I dont have much choice where i can go for an OS had appt tomorrow had to cancel, no money, no co-pay, and they are only a kaiser(my insurance for now, which is awesome BTW, but not their affiliates).
Kaiser is billing me for my co-pays, and one time free med as my lung disorder is acting up again. kaiser has a financial aid program, that i will prob be approved next week, until I get approved for SSDI and SSI.
Sorry so long to reply, have been moving, divorce is finally final and i can file for government and state help.
Now live on farm with hay is killing my lungs, my poor kitties now have to be indoors, so litter cleaning the dust is also killing lungs. But not around ex who would smoke, so that's a plus.
i cant totally knock him, he is paying my rent til i can get government help, and he buys me everything i need until again have money from help from the government.
I do have on longstanding friend for about 8.5 years, of whom i initially met on a interstitial cystitis forum for my bladder.
She is actually originally from Michigan and as luck would have it, she met a man online who lives in GA, where i live, so i have had opportunity to see her several times, she not close by though.
Last time i saw her was at Myrtle Beach last year, as we were both by chance on vacation there at the same time, but we chat online daily, we support each other, so next to God, she is my only real emotional support system.
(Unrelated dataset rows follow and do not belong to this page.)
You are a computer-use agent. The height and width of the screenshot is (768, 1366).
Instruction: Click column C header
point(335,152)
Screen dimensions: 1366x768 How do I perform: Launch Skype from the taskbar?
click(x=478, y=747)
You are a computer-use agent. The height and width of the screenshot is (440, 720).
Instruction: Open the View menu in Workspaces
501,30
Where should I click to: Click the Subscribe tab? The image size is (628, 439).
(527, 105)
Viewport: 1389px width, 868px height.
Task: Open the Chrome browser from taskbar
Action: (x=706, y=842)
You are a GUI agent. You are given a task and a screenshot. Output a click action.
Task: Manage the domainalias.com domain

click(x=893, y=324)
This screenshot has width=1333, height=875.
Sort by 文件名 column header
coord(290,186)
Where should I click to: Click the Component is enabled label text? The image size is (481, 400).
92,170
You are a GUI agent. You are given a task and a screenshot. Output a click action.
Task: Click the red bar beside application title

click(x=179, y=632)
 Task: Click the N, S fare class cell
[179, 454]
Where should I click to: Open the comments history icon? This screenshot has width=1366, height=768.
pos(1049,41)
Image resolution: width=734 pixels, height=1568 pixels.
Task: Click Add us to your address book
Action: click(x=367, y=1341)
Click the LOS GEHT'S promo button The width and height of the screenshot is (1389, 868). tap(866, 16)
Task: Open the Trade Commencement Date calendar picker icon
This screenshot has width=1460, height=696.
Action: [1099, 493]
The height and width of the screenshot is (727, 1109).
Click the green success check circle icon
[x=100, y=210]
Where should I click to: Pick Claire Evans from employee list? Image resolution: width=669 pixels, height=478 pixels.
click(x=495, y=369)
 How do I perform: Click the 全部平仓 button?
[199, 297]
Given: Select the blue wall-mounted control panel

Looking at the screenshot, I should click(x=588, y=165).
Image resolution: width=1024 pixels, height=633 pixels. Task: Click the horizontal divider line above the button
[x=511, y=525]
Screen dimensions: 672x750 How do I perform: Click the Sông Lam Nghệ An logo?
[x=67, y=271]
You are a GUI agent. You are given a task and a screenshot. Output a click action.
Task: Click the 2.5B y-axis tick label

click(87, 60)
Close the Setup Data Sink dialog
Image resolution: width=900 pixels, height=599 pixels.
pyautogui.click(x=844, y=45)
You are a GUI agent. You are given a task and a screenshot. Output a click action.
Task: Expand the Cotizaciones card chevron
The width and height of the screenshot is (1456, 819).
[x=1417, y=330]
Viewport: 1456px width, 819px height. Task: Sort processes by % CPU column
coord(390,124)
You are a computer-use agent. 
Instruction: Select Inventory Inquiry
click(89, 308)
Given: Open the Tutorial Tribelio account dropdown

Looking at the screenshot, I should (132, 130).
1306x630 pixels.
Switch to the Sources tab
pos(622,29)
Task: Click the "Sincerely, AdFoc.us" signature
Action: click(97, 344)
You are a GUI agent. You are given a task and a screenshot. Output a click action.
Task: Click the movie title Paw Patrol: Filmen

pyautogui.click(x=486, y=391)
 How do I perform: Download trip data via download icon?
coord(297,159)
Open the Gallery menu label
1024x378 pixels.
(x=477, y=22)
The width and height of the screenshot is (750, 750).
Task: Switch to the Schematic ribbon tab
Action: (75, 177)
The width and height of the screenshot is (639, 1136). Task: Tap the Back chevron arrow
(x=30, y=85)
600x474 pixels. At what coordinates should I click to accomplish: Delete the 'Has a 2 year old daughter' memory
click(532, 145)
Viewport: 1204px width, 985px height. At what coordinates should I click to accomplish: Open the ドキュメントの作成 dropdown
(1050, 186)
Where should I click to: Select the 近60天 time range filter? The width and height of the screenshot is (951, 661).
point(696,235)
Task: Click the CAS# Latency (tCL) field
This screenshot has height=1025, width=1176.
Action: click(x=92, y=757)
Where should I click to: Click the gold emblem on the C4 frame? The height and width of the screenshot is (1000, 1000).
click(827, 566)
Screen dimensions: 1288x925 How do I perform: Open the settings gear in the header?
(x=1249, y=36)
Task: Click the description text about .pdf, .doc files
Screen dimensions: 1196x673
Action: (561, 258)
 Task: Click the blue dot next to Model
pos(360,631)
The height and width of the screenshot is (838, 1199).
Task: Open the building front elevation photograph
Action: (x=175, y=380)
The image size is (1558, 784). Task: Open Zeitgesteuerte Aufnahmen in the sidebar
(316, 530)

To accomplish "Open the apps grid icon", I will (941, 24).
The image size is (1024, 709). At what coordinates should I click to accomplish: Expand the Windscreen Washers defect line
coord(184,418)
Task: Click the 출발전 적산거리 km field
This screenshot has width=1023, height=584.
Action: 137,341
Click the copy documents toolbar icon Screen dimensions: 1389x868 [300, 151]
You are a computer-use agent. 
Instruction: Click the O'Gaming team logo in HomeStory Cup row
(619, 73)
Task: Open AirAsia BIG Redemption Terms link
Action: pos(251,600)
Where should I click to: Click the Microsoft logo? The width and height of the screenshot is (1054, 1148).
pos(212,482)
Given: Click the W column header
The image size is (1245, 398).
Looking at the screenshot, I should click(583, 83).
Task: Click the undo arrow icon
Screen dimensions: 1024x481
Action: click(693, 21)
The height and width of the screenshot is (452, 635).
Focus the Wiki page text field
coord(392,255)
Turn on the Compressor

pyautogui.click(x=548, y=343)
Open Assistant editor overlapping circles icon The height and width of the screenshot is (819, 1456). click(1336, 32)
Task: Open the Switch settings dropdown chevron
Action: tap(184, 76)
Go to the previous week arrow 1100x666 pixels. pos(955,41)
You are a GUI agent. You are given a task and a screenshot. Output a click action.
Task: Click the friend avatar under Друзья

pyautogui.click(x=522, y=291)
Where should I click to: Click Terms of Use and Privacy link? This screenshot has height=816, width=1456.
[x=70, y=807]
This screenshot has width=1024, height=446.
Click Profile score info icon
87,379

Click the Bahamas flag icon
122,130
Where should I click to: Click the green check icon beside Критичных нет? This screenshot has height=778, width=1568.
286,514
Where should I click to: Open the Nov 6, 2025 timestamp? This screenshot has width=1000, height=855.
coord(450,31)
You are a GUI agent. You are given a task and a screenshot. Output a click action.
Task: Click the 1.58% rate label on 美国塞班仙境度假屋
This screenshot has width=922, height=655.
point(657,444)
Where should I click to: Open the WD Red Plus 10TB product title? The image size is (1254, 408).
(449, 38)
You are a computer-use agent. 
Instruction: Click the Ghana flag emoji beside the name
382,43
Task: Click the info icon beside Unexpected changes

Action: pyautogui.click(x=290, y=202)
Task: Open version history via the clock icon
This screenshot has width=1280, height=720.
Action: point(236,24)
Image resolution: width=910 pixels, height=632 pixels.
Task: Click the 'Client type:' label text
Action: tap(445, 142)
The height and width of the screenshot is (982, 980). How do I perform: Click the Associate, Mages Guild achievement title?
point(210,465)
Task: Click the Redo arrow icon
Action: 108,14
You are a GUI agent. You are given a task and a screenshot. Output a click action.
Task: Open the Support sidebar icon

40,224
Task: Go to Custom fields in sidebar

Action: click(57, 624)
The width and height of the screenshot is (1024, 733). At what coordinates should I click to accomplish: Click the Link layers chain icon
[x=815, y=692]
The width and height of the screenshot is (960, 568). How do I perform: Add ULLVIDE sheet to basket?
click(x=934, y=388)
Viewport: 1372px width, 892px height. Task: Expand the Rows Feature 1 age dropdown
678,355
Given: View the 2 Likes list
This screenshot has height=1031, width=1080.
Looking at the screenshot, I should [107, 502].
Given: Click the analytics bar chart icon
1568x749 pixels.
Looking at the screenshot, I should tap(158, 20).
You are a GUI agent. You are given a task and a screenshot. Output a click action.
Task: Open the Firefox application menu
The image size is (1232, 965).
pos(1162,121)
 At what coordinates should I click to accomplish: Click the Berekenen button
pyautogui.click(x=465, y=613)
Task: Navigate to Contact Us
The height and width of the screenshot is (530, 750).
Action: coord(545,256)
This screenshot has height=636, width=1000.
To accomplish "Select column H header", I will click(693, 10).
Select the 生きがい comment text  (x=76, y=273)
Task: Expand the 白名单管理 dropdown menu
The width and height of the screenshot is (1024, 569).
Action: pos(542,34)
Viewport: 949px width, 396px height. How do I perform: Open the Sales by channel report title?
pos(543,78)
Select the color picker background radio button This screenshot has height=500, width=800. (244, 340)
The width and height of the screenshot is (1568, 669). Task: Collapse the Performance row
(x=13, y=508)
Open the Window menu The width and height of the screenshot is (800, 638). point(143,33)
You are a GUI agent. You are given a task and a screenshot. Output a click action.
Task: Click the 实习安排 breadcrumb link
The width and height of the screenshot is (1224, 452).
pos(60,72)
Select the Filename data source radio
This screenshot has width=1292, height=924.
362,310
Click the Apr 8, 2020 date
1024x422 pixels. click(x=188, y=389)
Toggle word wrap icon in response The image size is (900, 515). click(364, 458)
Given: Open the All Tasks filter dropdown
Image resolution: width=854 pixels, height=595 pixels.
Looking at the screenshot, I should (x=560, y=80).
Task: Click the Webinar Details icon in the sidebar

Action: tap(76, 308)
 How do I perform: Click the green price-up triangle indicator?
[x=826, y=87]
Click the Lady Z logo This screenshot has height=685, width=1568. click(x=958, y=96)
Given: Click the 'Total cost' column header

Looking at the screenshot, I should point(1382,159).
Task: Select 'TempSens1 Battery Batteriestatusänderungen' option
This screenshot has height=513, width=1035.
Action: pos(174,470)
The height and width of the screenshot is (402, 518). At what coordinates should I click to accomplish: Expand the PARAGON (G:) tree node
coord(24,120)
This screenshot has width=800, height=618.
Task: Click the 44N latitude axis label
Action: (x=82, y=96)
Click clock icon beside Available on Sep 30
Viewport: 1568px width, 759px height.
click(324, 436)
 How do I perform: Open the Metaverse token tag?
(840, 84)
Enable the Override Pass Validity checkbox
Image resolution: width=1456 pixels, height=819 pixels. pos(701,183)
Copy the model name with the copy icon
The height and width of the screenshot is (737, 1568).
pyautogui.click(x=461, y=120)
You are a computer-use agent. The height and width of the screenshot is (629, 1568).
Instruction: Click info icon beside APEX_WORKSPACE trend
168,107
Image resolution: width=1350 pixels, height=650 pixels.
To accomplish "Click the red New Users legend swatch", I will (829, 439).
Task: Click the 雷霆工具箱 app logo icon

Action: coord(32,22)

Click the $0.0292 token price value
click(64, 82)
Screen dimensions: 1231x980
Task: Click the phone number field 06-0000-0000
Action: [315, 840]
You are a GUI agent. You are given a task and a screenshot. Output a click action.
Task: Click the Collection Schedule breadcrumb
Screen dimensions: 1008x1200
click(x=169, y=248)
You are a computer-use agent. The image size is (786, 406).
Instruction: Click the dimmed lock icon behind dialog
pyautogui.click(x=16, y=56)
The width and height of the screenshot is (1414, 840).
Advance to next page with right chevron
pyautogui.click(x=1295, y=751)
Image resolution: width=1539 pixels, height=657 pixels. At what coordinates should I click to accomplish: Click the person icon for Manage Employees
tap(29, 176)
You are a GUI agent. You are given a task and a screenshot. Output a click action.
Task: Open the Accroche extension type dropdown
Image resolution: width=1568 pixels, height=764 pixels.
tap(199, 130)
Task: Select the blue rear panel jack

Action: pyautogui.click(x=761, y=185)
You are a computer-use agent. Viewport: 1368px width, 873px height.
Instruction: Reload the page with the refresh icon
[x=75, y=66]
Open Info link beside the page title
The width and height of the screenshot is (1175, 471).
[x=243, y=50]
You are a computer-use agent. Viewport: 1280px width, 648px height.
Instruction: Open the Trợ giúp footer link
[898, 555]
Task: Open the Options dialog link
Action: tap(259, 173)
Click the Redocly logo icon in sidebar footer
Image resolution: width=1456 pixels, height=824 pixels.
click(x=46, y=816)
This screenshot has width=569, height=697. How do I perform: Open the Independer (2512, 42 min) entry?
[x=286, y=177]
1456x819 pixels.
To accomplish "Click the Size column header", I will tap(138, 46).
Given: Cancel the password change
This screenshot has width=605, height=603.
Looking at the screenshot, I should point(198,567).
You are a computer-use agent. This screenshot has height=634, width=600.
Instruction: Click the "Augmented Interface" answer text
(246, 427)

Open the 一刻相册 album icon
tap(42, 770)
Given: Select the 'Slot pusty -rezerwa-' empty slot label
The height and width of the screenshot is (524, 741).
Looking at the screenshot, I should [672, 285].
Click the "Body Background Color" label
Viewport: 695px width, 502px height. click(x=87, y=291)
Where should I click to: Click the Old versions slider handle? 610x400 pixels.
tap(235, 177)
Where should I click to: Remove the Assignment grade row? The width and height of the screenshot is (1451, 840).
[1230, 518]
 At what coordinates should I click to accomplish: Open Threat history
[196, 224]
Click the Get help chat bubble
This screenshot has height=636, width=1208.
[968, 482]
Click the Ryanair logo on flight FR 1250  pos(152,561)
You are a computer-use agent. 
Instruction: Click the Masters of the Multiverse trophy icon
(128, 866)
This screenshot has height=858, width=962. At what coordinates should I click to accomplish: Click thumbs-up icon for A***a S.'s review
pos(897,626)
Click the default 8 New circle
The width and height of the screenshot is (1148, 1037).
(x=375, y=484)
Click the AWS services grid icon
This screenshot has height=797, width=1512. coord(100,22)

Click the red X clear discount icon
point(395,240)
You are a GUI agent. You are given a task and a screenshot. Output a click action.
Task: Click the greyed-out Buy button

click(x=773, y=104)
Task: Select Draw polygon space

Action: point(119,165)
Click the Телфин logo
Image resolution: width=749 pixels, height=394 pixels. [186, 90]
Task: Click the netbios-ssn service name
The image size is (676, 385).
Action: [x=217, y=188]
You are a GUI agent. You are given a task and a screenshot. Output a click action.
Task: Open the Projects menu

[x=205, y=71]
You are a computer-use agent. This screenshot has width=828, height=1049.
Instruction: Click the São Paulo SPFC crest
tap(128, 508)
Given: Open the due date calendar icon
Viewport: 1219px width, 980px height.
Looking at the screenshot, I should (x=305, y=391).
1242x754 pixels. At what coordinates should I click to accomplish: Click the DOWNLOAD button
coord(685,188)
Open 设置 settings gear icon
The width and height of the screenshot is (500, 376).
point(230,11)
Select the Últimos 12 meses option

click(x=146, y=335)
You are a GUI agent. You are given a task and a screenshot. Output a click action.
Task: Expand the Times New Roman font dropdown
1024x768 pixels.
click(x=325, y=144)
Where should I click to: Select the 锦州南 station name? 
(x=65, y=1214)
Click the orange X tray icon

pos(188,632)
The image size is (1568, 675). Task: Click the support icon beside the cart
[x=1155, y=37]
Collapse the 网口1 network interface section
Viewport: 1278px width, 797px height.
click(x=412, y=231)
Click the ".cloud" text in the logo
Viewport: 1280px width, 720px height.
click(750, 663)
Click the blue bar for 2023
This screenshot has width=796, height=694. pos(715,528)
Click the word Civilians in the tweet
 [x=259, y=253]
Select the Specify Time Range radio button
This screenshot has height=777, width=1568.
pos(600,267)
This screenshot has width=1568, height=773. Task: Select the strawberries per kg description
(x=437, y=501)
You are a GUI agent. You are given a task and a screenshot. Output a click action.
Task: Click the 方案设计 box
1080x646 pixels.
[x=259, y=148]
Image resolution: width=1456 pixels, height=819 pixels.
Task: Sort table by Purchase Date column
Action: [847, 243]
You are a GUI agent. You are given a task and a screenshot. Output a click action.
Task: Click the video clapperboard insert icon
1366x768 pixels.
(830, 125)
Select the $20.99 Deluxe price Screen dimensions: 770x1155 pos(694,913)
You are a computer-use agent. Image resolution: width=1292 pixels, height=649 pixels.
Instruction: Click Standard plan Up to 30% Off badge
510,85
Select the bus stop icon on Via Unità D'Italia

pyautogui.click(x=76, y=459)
Oh my the left knee looks like a deformed something from a sci fi movie.
the marble size spur now looks golf ball sized , very red and swollen and painful. but until i get assistance i cant do anything??
So any prayers out there for government assistance would be very welcome.
Also sorry I haven't been on to encourage other with their surgeries, just been busy moving.
I am going to kaiser(my insurance) today for the lungs, and i get a one time freebie on the meds til they approve me for financial aid, going to try and get all i can, new script for fioricet migraines, Zofran= nausea,antibiotic= lungs, albuterol liquid= lungs, imitrix = migraines, medrol shot and medrol pack= my body is beaten to death from illness could stand a medrol pack, havent had in 14 years, so should help some with weakness.
I have come to the conclusion hand prob was not nerve related as never numbness or tingling like u get with sciatica.
It just lost strength, after 5 weeks of self pt i have it at 90 percent. but now other arm and hand are losing strength too, this is a muscle issue not nerve, i am losing strength, as i can feel the limbs (arms) perfectly well, no numbness tingling etc.
Have neuro appt on July 1st, gastro appt in June as i vomit almost daily.
And hopefully new PCP since I moved will provide some knee braces as when my hand went dead they braced me, and they were not a OS just PCP so hopefully they can better brace me til i can see OS.
I am positive that at the very least left knee needs tkr asap!!!
I hope the new PCP with kaiser is as through as old one, need lung x-ray marked stat, so i can having breathing treatment while waiting for technician to give results on lung x-ray.
I will keep posted. and hopefully one day sooner than later i will get my poor knees(s) taken care of.
Righty not looking so hot these days either, but far better than left.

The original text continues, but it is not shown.